Israel has told civilians to leave and medics to send patients elsewhere. It says it has attempted to evacuate babies from the neo-natal ward and left 300 litres of fuel to power emergency generators at the hospital entrance, but the offers were blocked by Hamas.
Qidra, the Gaza health ministry spokesperson, denied rejecting the offers of fuel but said the 300 litres would power the hospital for just half an hour. Shifa needed 8,000-10,000 litres of fuel per day, which must be delivered by the Red Cross or an international aid agency, he told Reuters.
An Israeli official who requested anonymity said 300 litres could last several hours because only the emergency room was now operating, reducing the hospital's need for fuel.
The Gaza health ministry said that of 45 babies in incubators at Shifa, three had died as of Sunday. Qidra had no immediate update.
A surgeon at the hospital, Dr Ahmed El Mokhallalati, said on Sunday bombing had forced staff to line up premature babies on ordinary beds, using the little power available to run warm them.
"We are expecting to lose more of them day by day," he said.
Al Shifa was "not functioning as a hospital anymore", World Health Organization chief Tedros Adhanom Ghebreyesus said in a post on X.
"Tragically, the number of patient fatalities has increased significantly," he said. "The world cannot stand silent while hospitals, which should be safe havens, are transformed into scenes of death, devastation, and despair."
POLARISED WORLD The more than month-long conflict has polarised the world, with many countries saying that even the shocking brutality of the Hamas attacks did not justify an Israeli response that has killed so many civilians in a crowded territory under siege.
Israel says it must destroy Hamas, and the blame for harm to civilians falls on fighters who intentionally hide among them. It has rejected demands for a ceasefire, which it says would only prolong the suffering by giving Hamas a chance to regroup, a position supported by Washington, which nevertheless says it is pressing its ally to protect civilians.
"The United States does not want to see firefights in hospitals where innocent people, patients receiving medical care, are caught in the crossfire and we've had active consultations with the Israeli Defence Forces on this," White House National Security Adviser Jake Sullivan told CBS News.
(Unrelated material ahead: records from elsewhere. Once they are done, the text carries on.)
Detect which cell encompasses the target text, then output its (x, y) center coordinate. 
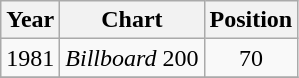
Chart (132, 20)
Position (251, 20)
1981 (30, 58)
Year (30, 20)
70 (251, 58)
Billboard 200 (132, 58)
Find where the given text appears and provide that cell's center as [X, Y] coordinate. 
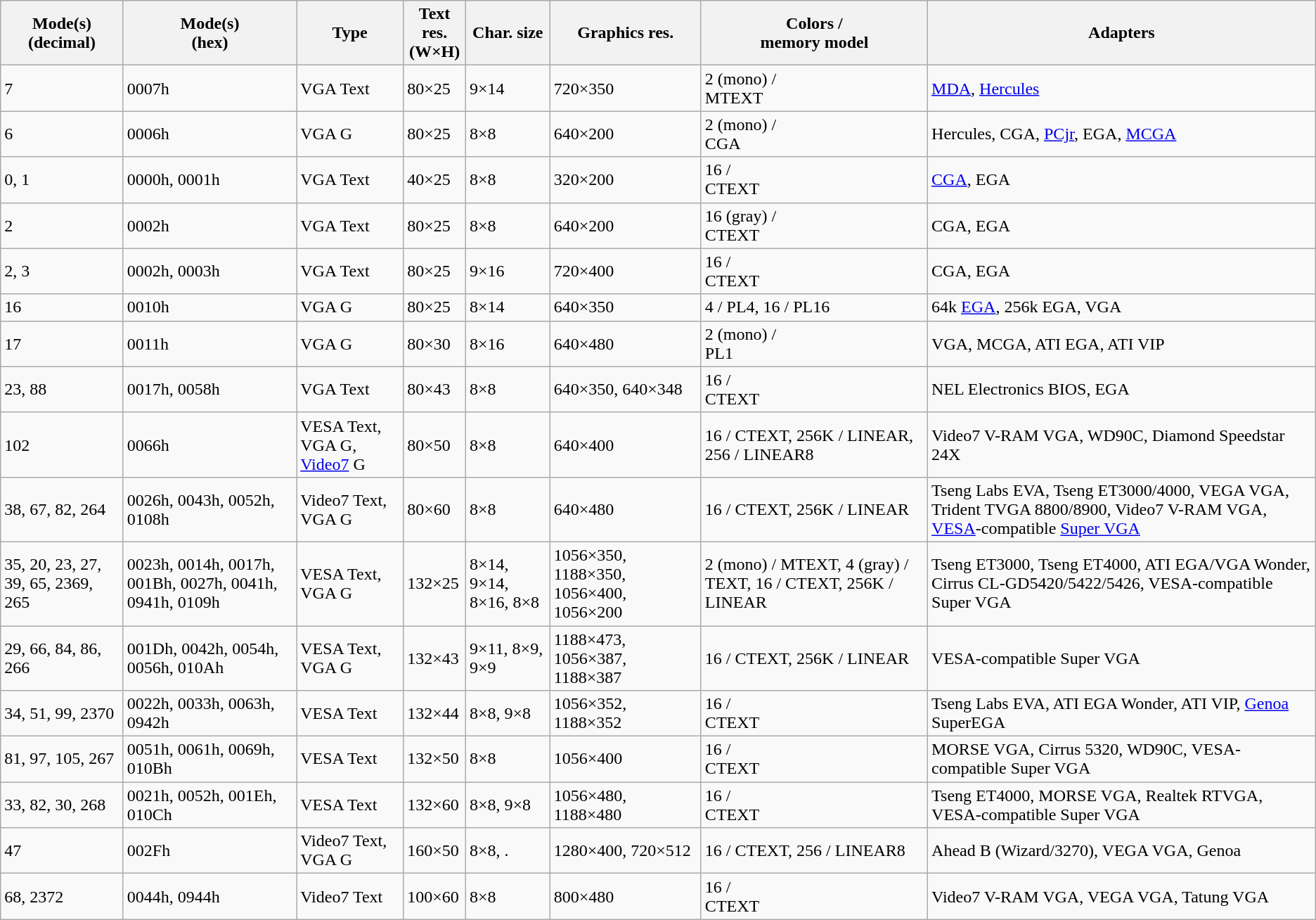
8×16 [508, 343]
2 [62, 225]
Video7 V-RAM VGA, VEGA VGA, Tatung VGA [1122, 896]
68, 2372 [62, 896]
0002h [209, 225]
9×14 [508, 89]
9×11, 8×9, 9×9 [508, 658]
Video7 V-RAM VGA, WD90C, Diamond Speedstar 24X [1122, 444]
Text res.(W×H) [434, 33]
720×350 [626, 89]
Graphics res. [626, 33]
8×14 [508, 307]
2 (mono) / MTEXT, 4 (gray) / TEXT, 16 / CTEXT, 256K / LINEAR [814, 583]
0007h [209, 89]
6 [62, 134]
Colors / memory model [814, 33]
0011h [209, 343]
132×43 [434, 658]
35, 20, 23, 27, 39, 65, 2369, 265 [62, 583]
8×8, . [508, 851]
NEL Electronics BIOS, EGA [1122, 389]
160×50 [434, 851]
Ahead B (Wizard/3270), VEGA VGA, Genoa [1122, 851]
0006h [209, 134]
VESA-compatible Super VGA [1122, 658]
80×30 [434, 343]
VESA Text, VGA G, Video7 G [350, 444]
0044h, 0944h [209, 896]
1188×473, 1056×387, 1188×387 [626, 658]
1280×400, 720×512 [626, 851]
33, 82, 30, 268 [62, 804]
Tseng ET4000, MORSE VGA, Realtek RTVGA, VESA-compatible Super VGA [1122, 804]
0023h, 0014h, 0017h, 001Bh, 0027h, 0041h, 0941h, 0109h [209, 583]
1056×480, 1188×480 [626, 804]
800×480 [626, 896]
Adapters [1122, 33]
MDA, Hercules [1122, 89]
2 (mono) / CGA [814, 134]
320×200 [626, 180]
4 / PL4, 16 / PL16 [814, 307]
640×350 [626, 307]
16 [62, 307]
29, 66, 84, 86, 266 [62, 658]
720×400 [626, 271]
0010h [209, 307]
1056×350, 1188×350, 1056×400, 1056×200 [626, 583]
81, 97, 105, 267 [62, 759]
001Dh, 0042h, 0054h, 0056h, 010Ah [209, 658]
0002h, 0003h [209, 271]
64k EGA, 256k EGA, VGA [1122, 307]
0000h, 0001h [209, 180]
Tseng Labs EVA, ATI EGA Wonder, ATI VIP, Genoa SuperEGA [1122, 713]
640×350, 640×348 [626, 389]
1056×400 [626, 759]
132×44 [434, 713]
0, 1 [62, 180]
132×25 [434, 583]
2, 3 [62, 271]
Type [350, 33]
8×14, 9×14, 8×16, 8×8 [508, 583]
0021h, 0052h, 001Eh, 010Ch [209, 804]
MORSE VGA, Cirrus 5320, WD90C, VESA-compatible Super VGA [1122, 759]
34, 51, 99, 2370 [62, 713]
1056×352, 1188×352 [626, 713]
7 [62, 89]
Mode(s)(hex) [209, 33]
0066h [209, 444]
0051h, 0061h, 0069h, 010Bh [209, 759]
VGA, MCGA, ATI EGA, ATI VIP [1122, 343]
002Fh [209, 851]
2 (mono) / PL1 [814, 343]
38, 67, 82, 264 [62, 509]
0026h, 0043h, 0052h, 0108h [209, 509]
132×60 [434, 804]
2 (mono) / MTEXT [814, 89]
16 / CTEXT, 256K / LINEAR, 256 / LINEAR8 [814, 444]
16 (gray) / CTEXT [814, 225]
102 [62, 444]
23, 88 [62, 389]
Char. size [508, 33]
80×60 [434, 509]
100×60 [434, 896]
17 [62, 343]
Video7 Text [350, 896]
16 / CTEXT, 256 / LINEAR8 [814, 851]
0017h, 0058h [209, 389]
Tseng ET3000, Tseng ET4000, ATI EGA/VGA Wonder, Cirrus CL-GD5420/5422/5426, VESA-compatible Super VGA [1122, 583]
640×400 [626, 444]
80×43 [434, 389]
9×16 [508, 271]
47 [62, 851]
40×25 [434, 180]
80×50 [434, 444]
Tseng Labs EVA, Tseng ET3000/4000, VEGA VGA, Trident TVGA 8800/8900, Video7 V-RAM VGA, VESA-compatible Super VGA [1122, 509]
Hercules, CGA, PCjr, EGA, MCGA [1122, 134]
Mode(s)(decimal) [62, 33]
132×50 [434, 759]
0022h, 0033h, 0063h, 0942h [209, 713]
Hundreds of thousands of civilians are believed to remain in the northern part of Gaza where the fighting is focused, despite Israel's order to leave. Israel has also regularly bombed the south, leaving Gazans saying they have nowhere safe to go.
The order to leave the north amounted to a choice "whether to stay in your home, where your memories are and where you were born, and go to nowhere or be bombed," said Ahmed, 42, reached by phone in the Jabalia refugee camp in northern Gaza.
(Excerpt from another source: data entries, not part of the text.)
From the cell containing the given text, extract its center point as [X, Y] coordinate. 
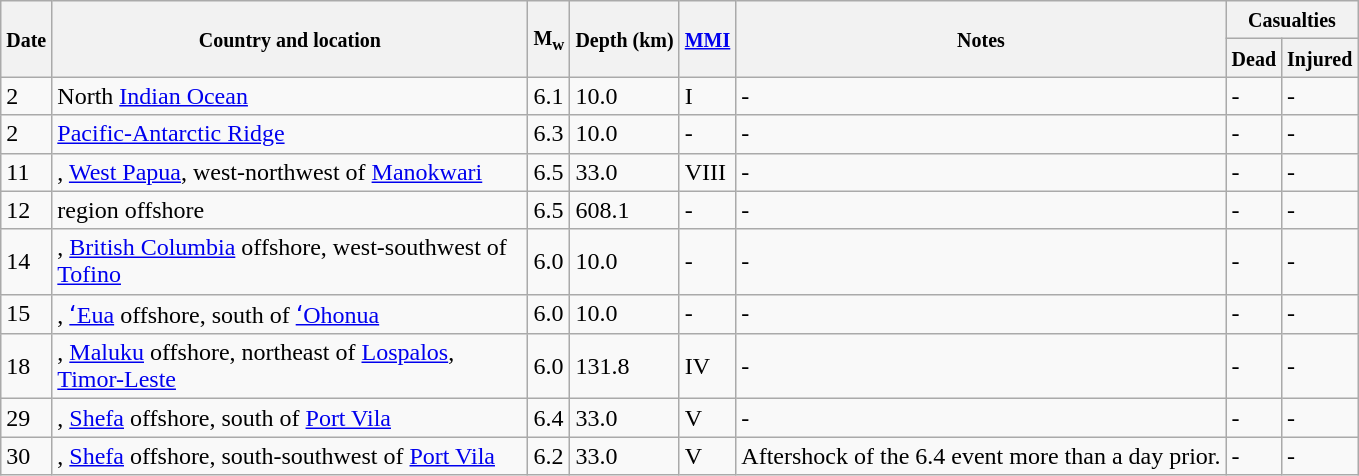
30 [26, 456]
Mw [549, 39]
6.2 [549, 456]
11 [26, 172]
12 [26, 210]
6.1 [549, 96]
Pacific-Antarctic Ridge [290, 134]
region offshore [290, 210]
18 [26, 366]
IV [708, 366]
Notes [981, 39]
Date [26, 39]
Country and location [290, 39]
VIII [708, 172]
Injured [1320, 58]
, Shefa offshore, south-southwest of Port Vila [290, 456]
Casualties [1292, 20]
14 [26, 262]
, Shefa offshore, south of Port Vila [290, 418]
608.1 [624, 210]
, West Papua, west-northwest of Manokwari [290, 172]
, Maluku offshore, northeast of Lospalos, Timor-Leste [290, 366]
29 [26, 418]
6.3 [549, 134]
Aftershock of the 6.4 event more than a day prior. [981, 456]
Dead [1254, 58]
MMI [708, 39]
, British Columbia offshore, west-southwest of Tofino [290, 262]
I [708, 96]
131.8 [624, 366]
6.4 [549, 418]
, ʻEua offshore, south of ʻOhonua [290, 314]
Depth (km) [624, 39]
15 [26, 314]
North Indian Ocean [290, 96]
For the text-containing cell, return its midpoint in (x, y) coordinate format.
"Most of the people in Jabalia didn't leave and they don't want to leave. Israel doesn't differentiate between north and south," he said.
In the south, Israeli planes bombed several houses in Khan Younis. In one strike health officials said seven people were killed and several wounded.
At Nasser Hospital, people in private cars brought casualties including children to the emergency department.
"There are dead bodies under the rubble, we need ambulances," one of the men cried.
The conflict has raised fears of a broader conflagration. Lebanon-based Hezbollah, which like Hamas is backed by Iran, has traded missile attacks with Israel, and other Iran-backed groups in Iraq and Syria have launched at least 40 separate drone and rocket attacks on U.S. forces.
The United States carried out two air strikes in Syria against Iran-aligned groups on Sunday, a U.S. defense official told Reuters, in what appeared to be the latest response to the attacks.
Iran has praised the Hamas attacks on Israel but denied being behind them.